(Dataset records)
++++
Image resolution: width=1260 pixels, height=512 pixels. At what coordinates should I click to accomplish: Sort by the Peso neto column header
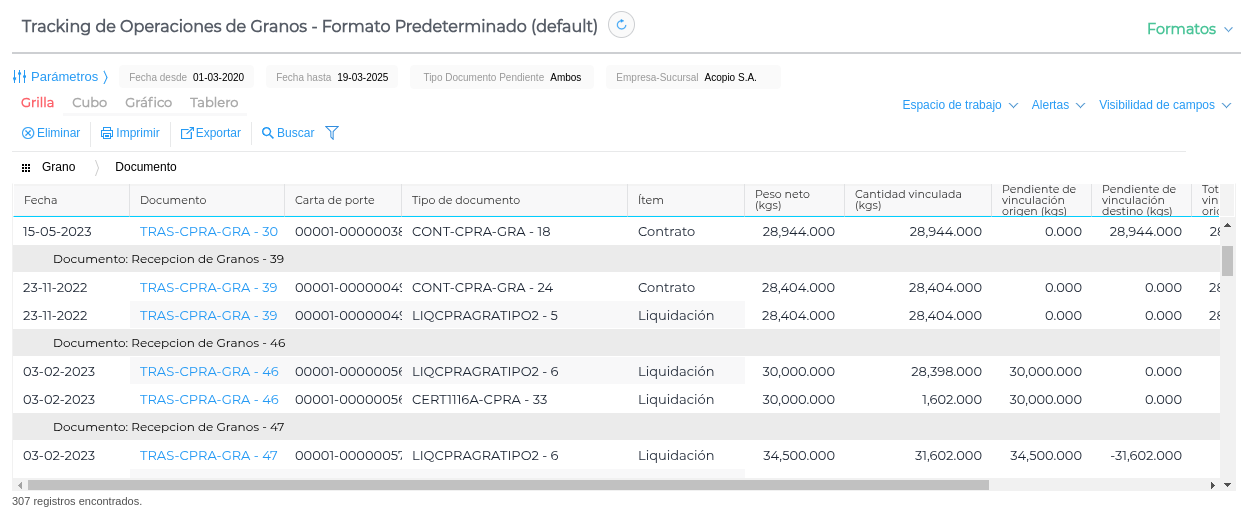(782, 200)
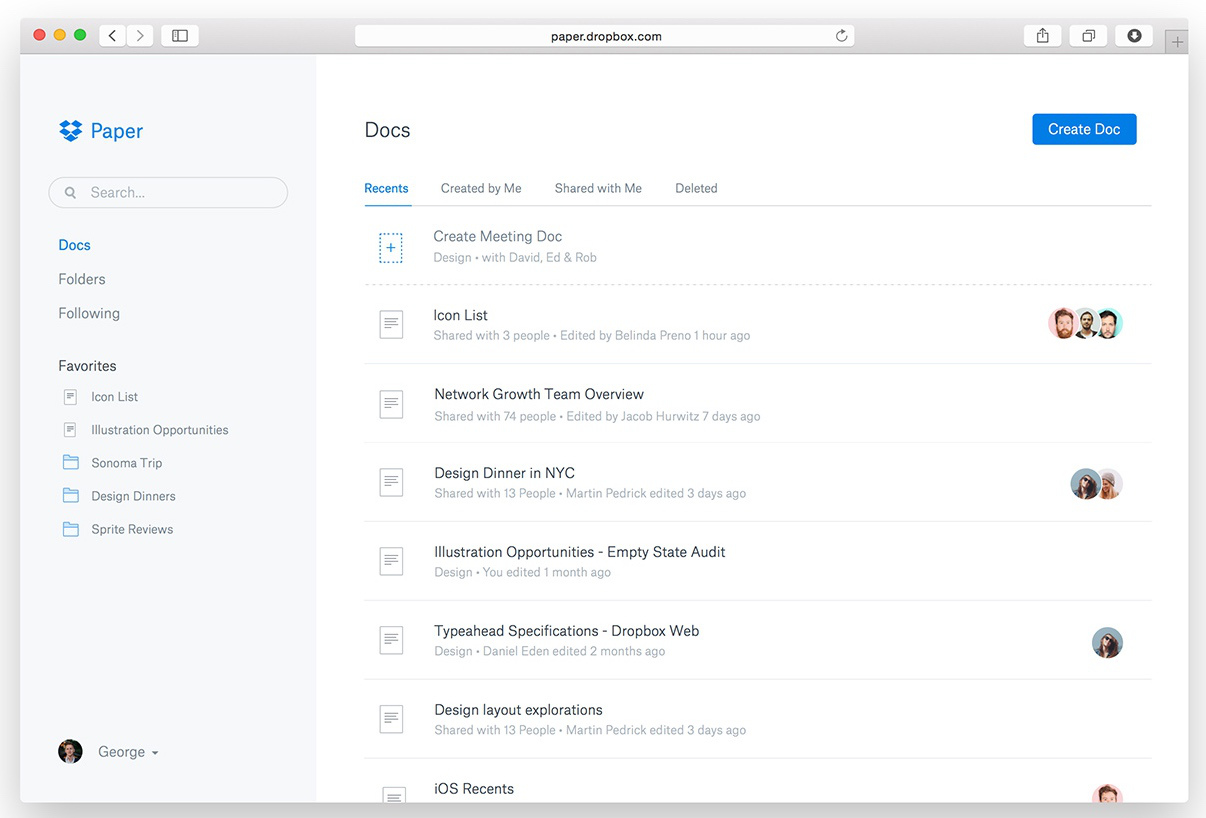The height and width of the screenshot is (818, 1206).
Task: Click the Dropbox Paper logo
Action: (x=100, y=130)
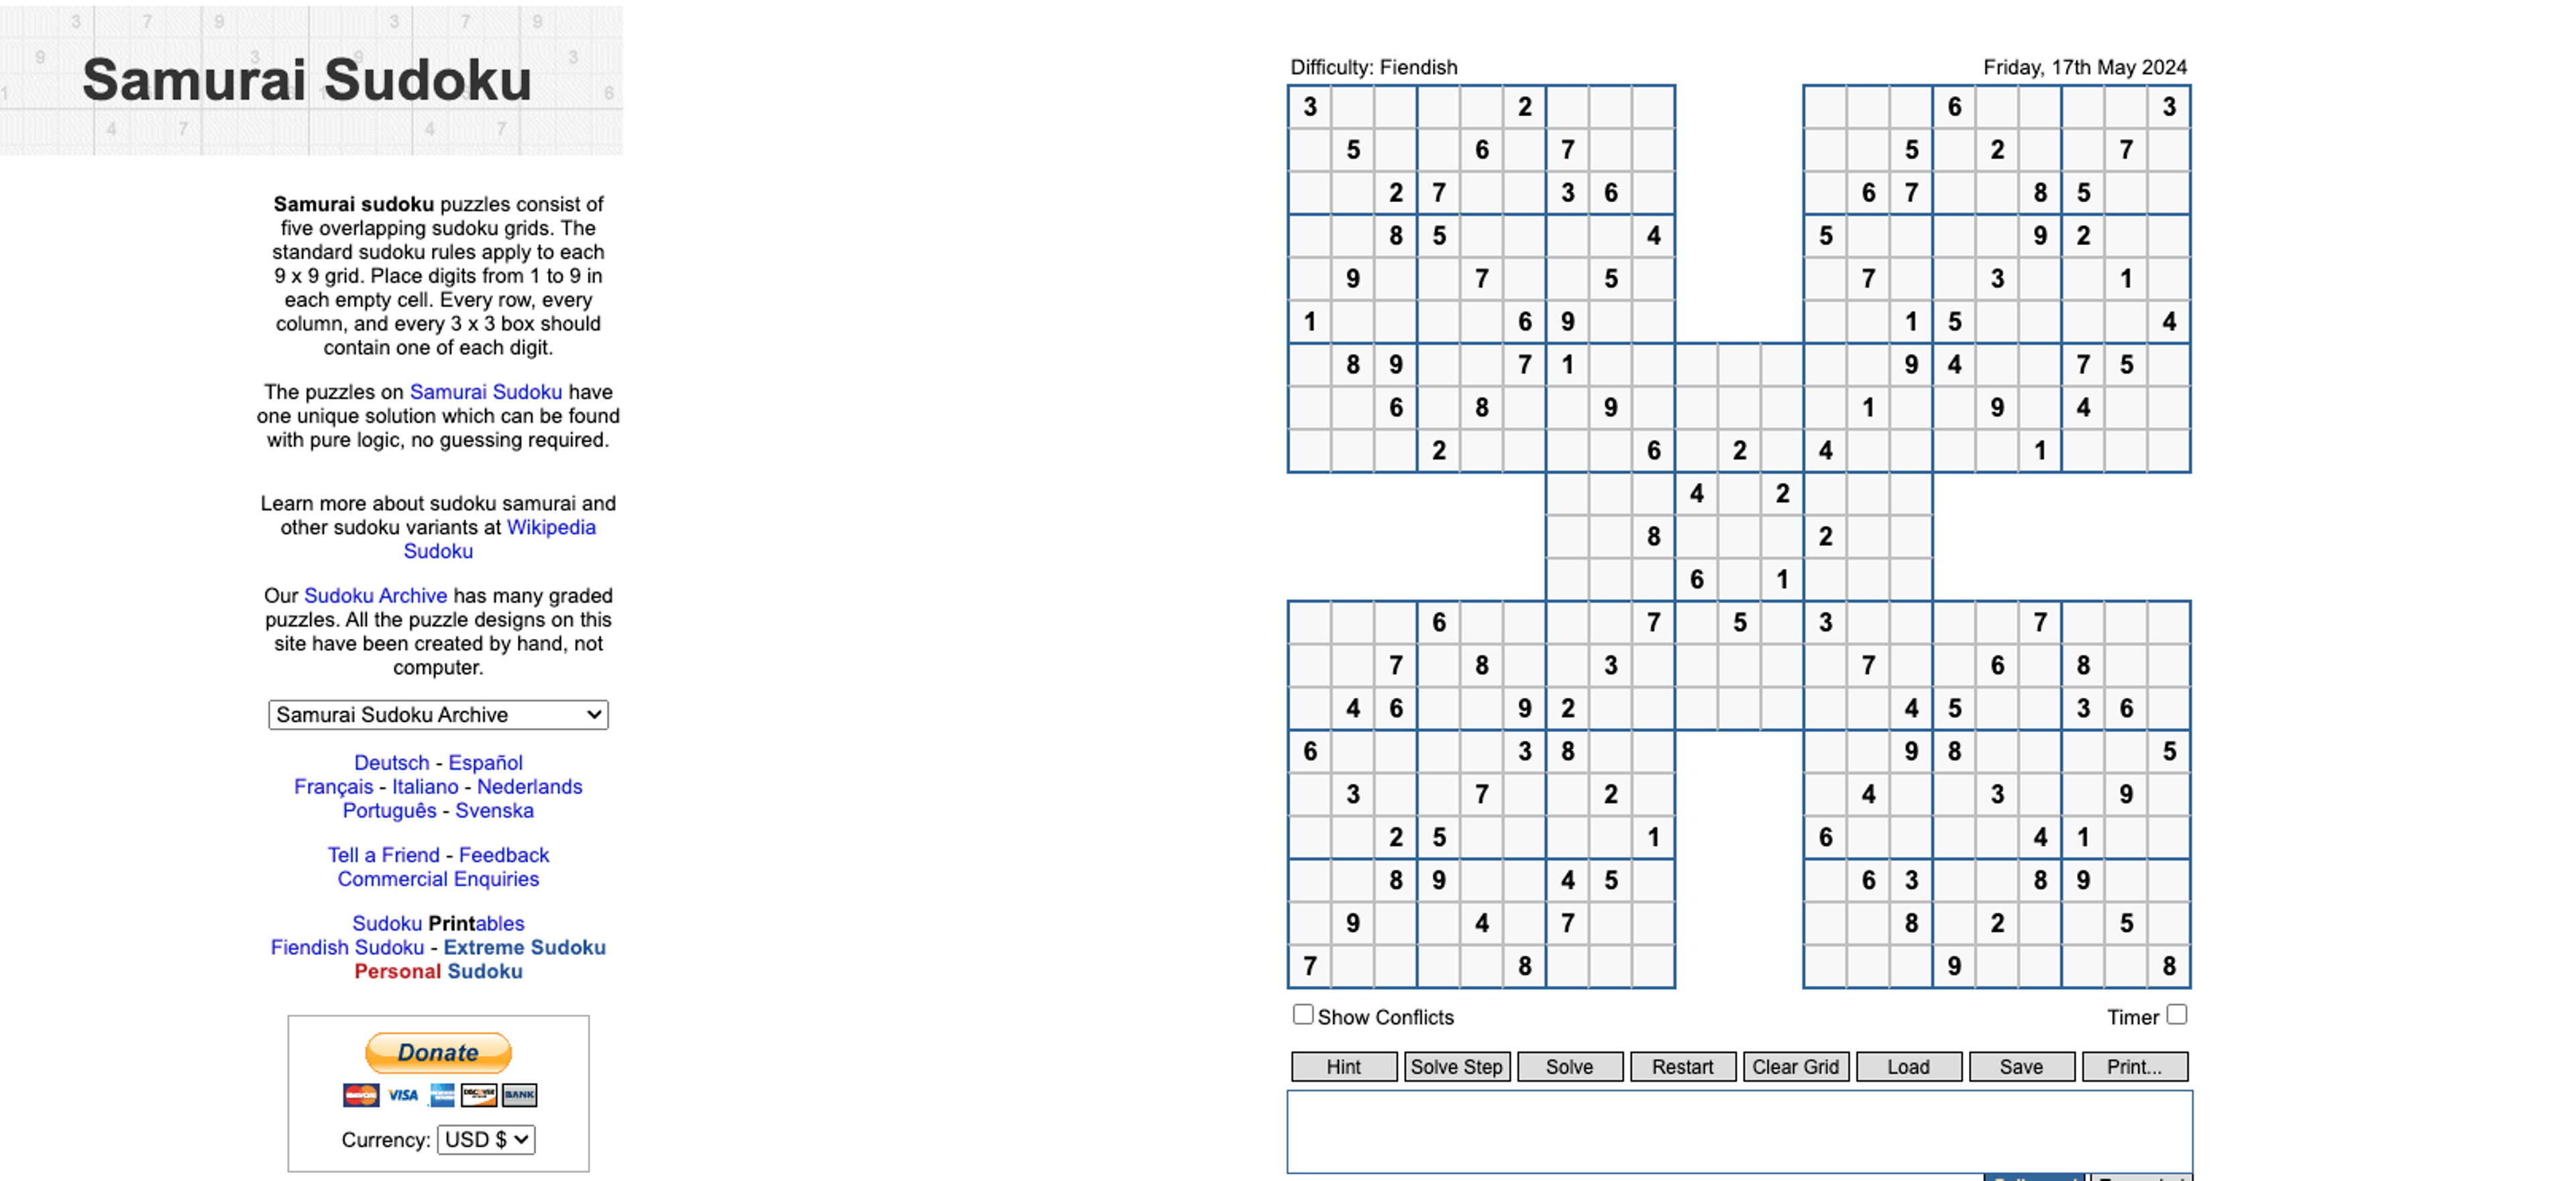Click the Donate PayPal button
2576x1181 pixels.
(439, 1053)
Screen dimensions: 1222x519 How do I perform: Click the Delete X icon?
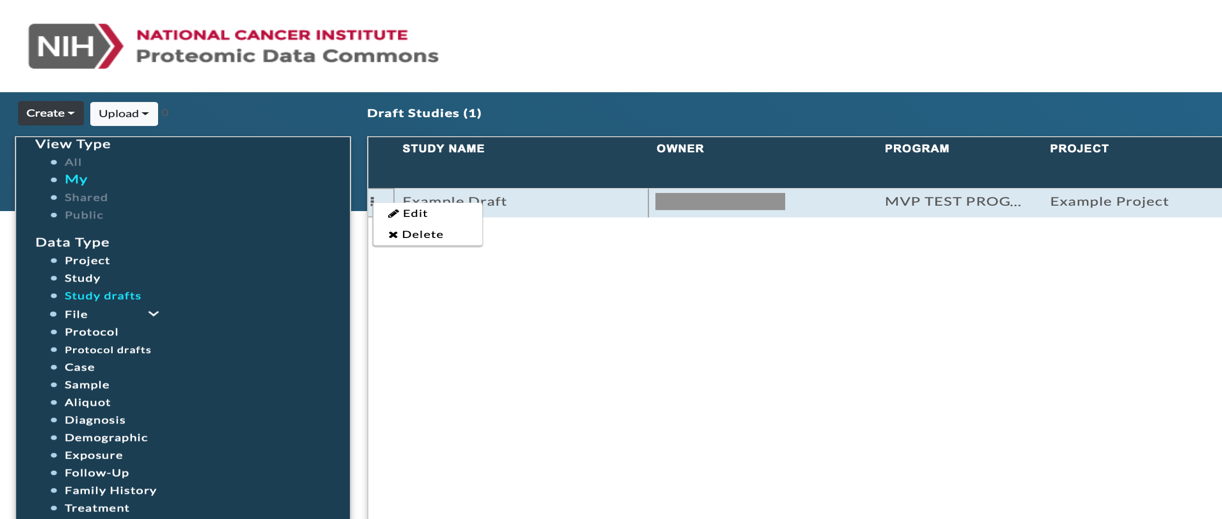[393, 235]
++++
◆ Given instruction
Print every line of the listing above verbatim, omitting the pictures.

◆ Response for this exercise
Image resolution: width=1260 pixels, height=512 pixels. At what coordinates should I click to accomplish: Sort by the Peso neto column header
(782, 200)
The height and width of the screenshot is (818, 1206).
Task: Click the Dropbox Paper logo
Action: (x=100, y=130)
Click the Donate PayPal button
2576x1181 pixels.
(439, 1053)
Screen dimensions: 1222x519 How do I perform: Click the Delete X icon?
[393, 235]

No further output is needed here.